Beijing, Shanghai, and Guangzhou have battled and got control of pollution in the city, but Wuhan has not yet. Added to the muggy heat of summer, it is at least as uncomfortable as Mumbai is before the arrival of the monsoon. So I should have been a little more careful about choosing to walk up snake hill to see the Yellow Crane Tower than I was. It was the most uncomfortable bit of tourism that I’ve done. But the view from above compensated a bit. The featured photo shows the Yangtze river, with the first Yangtze bridge of 1957, and the TV tower of Hankou on the far side.
The Yellow Crane Tower of today is a concrete structure completed in 1981 standing on top of the Snake Hill in Wuchang. The earliest references to the tower come from the 8th century, and agree that it was a watch tower on the banks of the Yangtze river. The rebuilding of a classical tower, famous in Chinese poetry, within five years of the death of Mao Tse-Tung, in the town where the first republican revolution took place, must have been a politically fraught act. I could not find contemporary writing about it, but it is interesting enough that I will continue to search.
The statue of Yue Fei (photo above) a little bit up the hill is a must see, if only because it allows you to stop and have a swig of much needed water from the bottle you remembered to take with you.
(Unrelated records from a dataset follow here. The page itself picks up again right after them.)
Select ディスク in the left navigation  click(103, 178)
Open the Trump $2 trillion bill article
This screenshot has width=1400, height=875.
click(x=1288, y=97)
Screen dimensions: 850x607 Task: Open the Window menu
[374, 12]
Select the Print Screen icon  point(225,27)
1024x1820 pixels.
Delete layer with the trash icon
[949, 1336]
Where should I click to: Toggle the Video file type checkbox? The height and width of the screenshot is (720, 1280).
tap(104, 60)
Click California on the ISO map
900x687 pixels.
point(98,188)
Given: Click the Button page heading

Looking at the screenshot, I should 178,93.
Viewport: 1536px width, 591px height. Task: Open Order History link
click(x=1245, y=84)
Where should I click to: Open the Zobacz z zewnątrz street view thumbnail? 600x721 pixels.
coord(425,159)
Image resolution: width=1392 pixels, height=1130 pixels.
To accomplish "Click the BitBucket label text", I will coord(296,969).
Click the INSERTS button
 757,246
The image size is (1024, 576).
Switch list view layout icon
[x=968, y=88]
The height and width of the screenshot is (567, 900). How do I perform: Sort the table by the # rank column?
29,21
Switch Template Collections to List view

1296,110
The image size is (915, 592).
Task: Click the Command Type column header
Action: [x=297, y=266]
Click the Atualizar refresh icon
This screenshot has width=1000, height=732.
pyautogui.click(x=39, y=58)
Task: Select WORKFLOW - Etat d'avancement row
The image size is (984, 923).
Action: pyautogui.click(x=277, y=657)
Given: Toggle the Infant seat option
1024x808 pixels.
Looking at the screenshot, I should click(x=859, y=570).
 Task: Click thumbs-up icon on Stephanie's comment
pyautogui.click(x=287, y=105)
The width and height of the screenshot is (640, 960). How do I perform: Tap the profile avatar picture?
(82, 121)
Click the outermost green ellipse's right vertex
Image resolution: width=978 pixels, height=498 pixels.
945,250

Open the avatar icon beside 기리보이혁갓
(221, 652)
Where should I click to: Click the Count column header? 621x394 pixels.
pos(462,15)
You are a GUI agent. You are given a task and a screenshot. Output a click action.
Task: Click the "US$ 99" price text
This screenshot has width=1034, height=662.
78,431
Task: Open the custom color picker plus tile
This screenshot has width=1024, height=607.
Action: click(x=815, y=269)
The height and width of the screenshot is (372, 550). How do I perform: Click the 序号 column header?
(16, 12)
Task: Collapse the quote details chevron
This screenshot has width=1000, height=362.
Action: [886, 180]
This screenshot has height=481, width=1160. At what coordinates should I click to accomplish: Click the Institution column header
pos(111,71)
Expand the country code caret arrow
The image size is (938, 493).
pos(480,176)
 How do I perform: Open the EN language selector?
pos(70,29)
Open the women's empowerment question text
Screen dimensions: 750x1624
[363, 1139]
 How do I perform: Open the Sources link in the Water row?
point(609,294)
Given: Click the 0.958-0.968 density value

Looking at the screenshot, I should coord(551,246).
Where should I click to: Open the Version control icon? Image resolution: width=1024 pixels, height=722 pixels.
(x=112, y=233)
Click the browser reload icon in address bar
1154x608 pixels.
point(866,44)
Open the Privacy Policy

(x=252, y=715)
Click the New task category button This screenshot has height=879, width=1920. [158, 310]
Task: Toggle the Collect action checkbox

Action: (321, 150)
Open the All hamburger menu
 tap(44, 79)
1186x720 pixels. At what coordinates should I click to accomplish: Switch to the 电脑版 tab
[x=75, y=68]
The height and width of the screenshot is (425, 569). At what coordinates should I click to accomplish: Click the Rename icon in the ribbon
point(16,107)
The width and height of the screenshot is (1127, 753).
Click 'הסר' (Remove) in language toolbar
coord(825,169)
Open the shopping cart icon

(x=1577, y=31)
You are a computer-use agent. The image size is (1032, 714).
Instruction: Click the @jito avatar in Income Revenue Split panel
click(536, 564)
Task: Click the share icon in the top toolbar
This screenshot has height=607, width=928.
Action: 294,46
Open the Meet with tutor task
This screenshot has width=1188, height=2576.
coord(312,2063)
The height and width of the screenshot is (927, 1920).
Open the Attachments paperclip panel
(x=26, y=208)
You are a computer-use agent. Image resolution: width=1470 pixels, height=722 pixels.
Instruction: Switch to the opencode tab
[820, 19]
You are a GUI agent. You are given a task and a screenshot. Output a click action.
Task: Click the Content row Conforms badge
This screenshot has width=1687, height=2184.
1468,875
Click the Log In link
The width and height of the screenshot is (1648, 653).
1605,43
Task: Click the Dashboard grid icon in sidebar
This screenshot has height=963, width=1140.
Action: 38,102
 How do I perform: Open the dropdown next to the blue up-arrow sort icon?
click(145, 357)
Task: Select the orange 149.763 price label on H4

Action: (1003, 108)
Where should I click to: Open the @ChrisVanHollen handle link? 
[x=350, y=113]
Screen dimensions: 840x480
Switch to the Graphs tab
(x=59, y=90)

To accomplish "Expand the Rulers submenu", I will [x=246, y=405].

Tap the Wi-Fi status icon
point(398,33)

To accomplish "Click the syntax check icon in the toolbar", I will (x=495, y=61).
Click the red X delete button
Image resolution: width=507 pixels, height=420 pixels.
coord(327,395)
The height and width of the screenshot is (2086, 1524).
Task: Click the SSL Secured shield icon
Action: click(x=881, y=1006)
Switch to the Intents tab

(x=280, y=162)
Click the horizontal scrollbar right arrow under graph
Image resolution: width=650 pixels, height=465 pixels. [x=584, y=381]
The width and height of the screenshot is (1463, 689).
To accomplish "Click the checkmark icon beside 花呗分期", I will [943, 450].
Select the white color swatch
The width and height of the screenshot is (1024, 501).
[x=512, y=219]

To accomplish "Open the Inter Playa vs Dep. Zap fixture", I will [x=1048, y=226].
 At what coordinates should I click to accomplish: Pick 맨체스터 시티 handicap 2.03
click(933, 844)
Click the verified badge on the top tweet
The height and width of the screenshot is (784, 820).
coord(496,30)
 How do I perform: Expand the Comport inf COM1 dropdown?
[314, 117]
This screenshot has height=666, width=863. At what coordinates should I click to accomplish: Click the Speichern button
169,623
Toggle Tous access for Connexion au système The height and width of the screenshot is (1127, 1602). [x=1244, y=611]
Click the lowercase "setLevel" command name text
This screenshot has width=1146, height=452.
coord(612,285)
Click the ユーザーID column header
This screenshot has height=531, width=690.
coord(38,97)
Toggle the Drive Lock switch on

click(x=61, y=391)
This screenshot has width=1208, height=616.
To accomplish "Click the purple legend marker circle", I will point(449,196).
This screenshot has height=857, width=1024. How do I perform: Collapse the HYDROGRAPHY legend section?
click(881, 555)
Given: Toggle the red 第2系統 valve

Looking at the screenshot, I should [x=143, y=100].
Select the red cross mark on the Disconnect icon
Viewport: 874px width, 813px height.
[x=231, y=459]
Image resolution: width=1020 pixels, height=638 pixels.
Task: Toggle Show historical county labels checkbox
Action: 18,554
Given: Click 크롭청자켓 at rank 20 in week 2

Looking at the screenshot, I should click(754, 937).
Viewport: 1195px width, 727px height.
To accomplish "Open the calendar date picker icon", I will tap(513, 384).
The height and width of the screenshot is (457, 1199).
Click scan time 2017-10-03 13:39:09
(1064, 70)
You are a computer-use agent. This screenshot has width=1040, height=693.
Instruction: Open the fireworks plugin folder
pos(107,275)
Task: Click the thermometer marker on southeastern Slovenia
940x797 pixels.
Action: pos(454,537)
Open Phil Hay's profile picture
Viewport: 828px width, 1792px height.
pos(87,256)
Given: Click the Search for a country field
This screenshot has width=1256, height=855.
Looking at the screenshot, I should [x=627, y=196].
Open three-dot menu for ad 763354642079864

Yue Fei was a 12th century general in the Southern Song dynasty, considered to be one of the great generals of Chinese history. His greatness has grown in the 20th century, as parallels were drawn between his situation and that of the communists in the war years.
I took the stairs up the tower and was immediately drenched in sweat. Fortunately, on the balcony on each floor there was a nice breeze. The interior was beautiful. I find it remarkable that even after the Cultural Revolution, China has managed to retain the skills of painting and calligraphy, sculpture and woodwork. In fact, not only retain, but create such a ferment that contemporary Chinese art is one of the most dynamic in the world.
This interior was not dynamic and contenporary, but more of a theme park. The two story high ceramic work of a yellow crane flying over a representation of the tower is a study in contemporary kitsch. Two women posed below it for a photo. One of the upper floors had a special room for visiting poets. I guess I will have to practice being drunk enough to mistake the reflection of the moon for the one in the sky before I am let into this room.
This kitschy park, a recreation of an imagined past, as unreal as the 19th century reconstruction of Carcassone in France, embraces its kitsch very openly. A huge bell can be rung for luck, and a man sits in front of it collecting money. Stone lions sculpted recently sport deep moss. Everyone knows that this concrete tower dates from decades after the destruction of the original site to make way for the Yangtze bridge, but thinks of it at the same time as a Taoist holy place. China shows how fungible human beliefs are. We just need to believe, and anything can come to stand for what we believe.